Required action: When you reach the line that contains "Enable Repeat on overflow checkbox", begin copying exactly and continue through the last line below. Do not copy pictures.

::: Data for processing

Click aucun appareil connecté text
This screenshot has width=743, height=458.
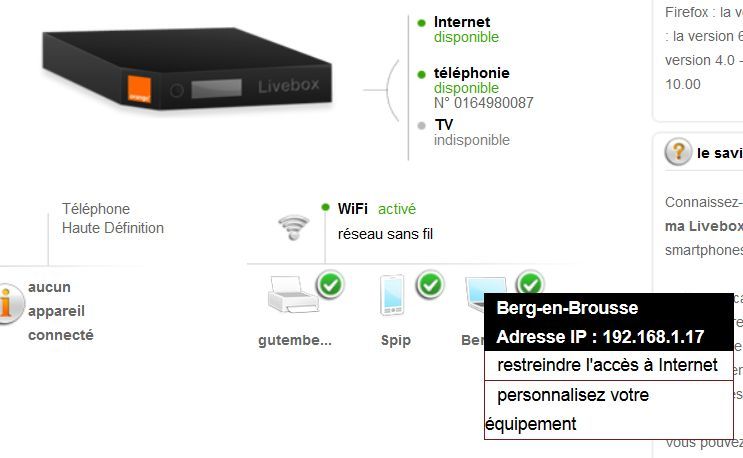[61, 311]
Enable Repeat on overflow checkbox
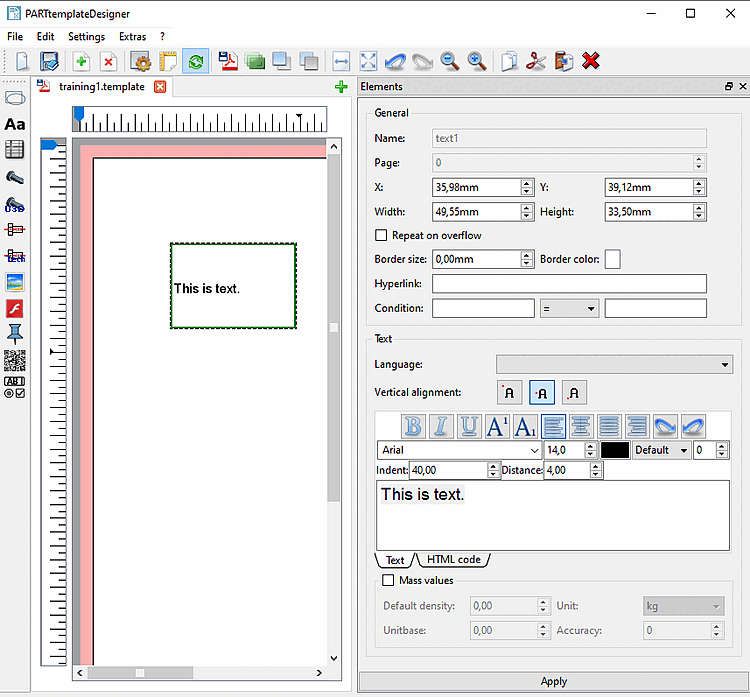This screenshot has width=750, height=697. pos(381,236)
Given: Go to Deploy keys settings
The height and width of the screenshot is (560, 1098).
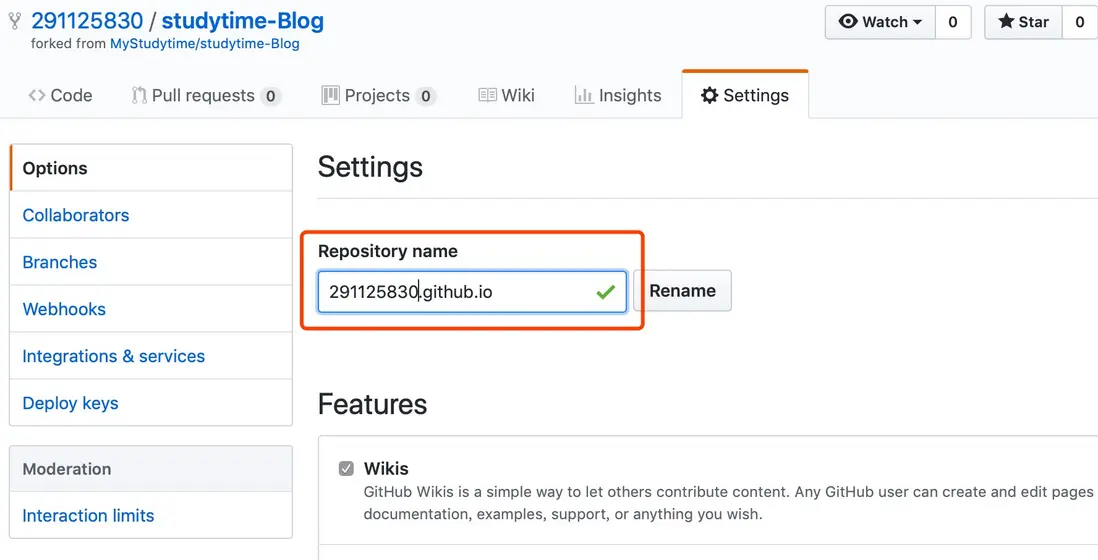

::::::

Completed exercise:
Enable Repeat on overflow checkbox
This screenshot has width=750, height=697. pos(381,236)
Given: Go to Deploy keys settings
The height and width of the screenshot is (560, 1098).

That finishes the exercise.